I have a very large csv file, with a matrix like this:
null,A,B,C
A,0,2,3
B,3,4,2
C,1,2,4
It is always a n*n matrix. The first column and the first row are the names. I want to convert it to a 3 column format (also could be called edge list, long form, etc) like this:
A,A,0
A,B,2
A,C,3
B,A,3
B,B,4
B,C,2
C,A,1
C,B,2
C,C,4
I have used:
row = 0
for line in fin:
line = line.strip("\n")
col = 0
tokens = line.split(",")
for t in tokens:
fout.write("\n%s,%s,%s"%(row,col,t))
col += 1
row += 1
doesn't work...
Could you please help?

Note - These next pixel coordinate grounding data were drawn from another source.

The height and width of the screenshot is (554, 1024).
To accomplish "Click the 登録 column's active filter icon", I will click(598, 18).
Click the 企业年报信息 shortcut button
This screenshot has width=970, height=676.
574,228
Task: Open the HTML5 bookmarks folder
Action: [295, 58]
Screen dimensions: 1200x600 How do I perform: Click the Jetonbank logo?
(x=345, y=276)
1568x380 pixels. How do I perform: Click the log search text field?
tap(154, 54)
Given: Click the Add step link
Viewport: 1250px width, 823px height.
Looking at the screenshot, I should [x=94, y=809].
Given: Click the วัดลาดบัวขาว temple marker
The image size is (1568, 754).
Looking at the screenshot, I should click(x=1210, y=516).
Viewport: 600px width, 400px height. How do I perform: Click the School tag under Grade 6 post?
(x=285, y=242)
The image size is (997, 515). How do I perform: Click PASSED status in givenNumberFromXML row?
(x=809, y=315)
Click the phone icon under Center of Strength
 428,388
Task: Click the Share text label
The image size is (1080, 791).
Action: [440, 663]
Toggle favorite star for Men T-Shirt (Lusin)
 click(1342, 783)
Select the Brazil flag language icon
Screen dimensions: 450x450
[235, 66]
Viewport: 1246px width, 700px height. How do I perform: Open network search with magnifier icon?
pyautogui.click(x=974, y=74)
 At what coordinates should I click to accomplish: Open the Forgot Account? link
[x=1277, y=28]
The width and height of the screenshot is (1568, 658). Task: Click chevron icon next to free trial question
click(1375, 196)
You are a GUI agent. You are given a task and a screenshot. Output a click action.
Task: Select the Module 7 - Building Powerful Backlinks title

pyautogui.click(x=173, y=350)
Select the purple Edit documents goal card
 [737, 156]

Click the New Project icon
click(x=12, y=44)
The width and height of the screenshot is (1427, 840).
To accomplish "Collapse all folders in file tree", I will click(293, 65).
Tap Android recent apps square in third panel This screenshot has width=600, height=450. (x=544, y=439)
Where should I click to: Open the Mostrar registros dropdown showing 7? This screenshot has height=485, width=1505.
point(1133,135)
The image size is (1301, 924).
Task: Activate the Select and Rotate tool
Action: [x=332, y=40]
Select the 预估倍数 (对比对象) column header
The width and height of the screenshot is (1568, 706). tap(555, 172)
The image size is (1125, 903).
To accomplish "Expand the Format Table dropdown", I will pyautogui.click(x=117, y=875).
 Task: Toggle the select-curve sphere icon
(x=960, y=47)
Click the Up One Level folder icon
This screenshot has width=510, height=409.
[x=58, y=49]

Thank you..
You also need to enumerate the column titles as your print out the individual cells.
For a matrix file mat.csv:
null,A,B,C
A,0,2,3
B,3,4,2
C,1,2,4
The following program:
csv = open("mat.csv")
columns = csv.readline().strip().split(',')[1:]
for line in csv:
tokens = line.strip().split(',')
row = tokens[0]
for column, cell in zip(columns,tokens[1:]):
print '{},{},{}'.format(row,column,cell)
prints out:
A,A,0
A,B,2
A,C,3
B,A,3
B,B,4
B,C,2
C,A,1
C,B,2
C,C,4
For generating the upper diagonal, you can use the following script:
csv = open("mat.csv")
columns = csv.readline().strip().split(',')[1:]
for i, line in enumerate(csv):
tokens = line.strip().split(',')
row = tokens[0]
for column, cell in zip(columns[i:],tokens[i+1:]):
print '{},{},{}'.format(row,column,cell)
which results in the output:
A,A,0
A,B,2
A,C,3
B,B,4
B,C,2
C,C,4